Não tenho dom nenhum. Não compreendo as pessoas, não entendo o mundo e mudo de opinião todos os dias. Mas dou valor às palavras e tenho com elas um companheirismo imenso, como se nos conhecêssemos desde o dia em que nasci. Aprecio-as sobremaneira porque não se deixam usar, porque batem o pé àqueles que querem fazer delas um veículo para um determinado fim. Depois esquecem-nas, como se esquece o Inverno quando vemos florir nas árvores a Primavera. Eu mantenho-as comigo todos os dias, como fiéis companheiras e amigas.
Não é fácil lidar com as palavras, sobretudo quando se tem por elas o amor que lhes dou. Algumas magoam, como se fossem facas a forçarem a pele a rasgar-se. Mas há palavras que nos elevam, que nos relembram as asas que temos e que nos esquecemos de usar. São ambas necessárias; caso não existissem palavras más, não daríamos valor àquelas que nos aquecem o ser. E utilizo ambas porque sou humana e nem sempre está tudo bem, nem tudo corre pelo melhor. Porém, substituo os murros no ar por palavras afiadas das quais muitas vezes me arrependo.
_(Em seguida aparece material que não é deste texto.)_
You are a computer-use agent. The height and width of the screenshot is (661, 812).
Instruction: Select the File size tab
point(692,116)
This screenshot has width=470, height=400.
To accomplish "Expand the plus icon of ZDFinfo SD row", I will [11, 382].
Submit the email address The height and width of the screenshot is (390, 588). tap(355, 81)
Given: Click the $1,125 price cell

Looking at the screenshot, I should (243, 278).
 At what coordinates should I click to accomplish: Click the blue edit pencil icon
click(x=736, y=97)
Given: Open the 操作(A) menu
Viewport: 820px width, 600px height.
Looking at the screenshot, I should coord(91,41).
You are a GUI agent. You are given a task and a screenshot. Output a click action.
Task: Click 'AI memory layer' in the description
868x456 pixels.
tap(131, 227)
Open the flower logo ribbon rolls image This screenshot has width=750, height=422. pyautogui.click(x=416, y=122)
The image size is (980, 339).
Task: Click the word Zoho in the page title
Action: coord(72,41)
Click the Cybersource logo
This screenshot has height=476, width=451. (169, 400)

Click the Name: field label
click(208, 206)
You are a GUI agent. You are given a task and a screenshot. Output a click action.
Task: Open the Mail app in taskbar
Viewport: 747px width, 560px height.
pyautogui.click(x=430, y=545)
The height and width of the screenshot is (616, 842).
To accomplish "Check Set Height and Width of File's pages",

Não sei o que me reserva o futuro e talvez um dia esqueça o meu amor às palavras. Talvez um dia viva de gestos e olhares, com os lábios colados e os pensamentos mudos. Por enquanto aproveito o sabor de cada sílaba, o paladar extravagante da mais simples palavra. O mundo faz-se ouvir com a voz e a voz com as palavras.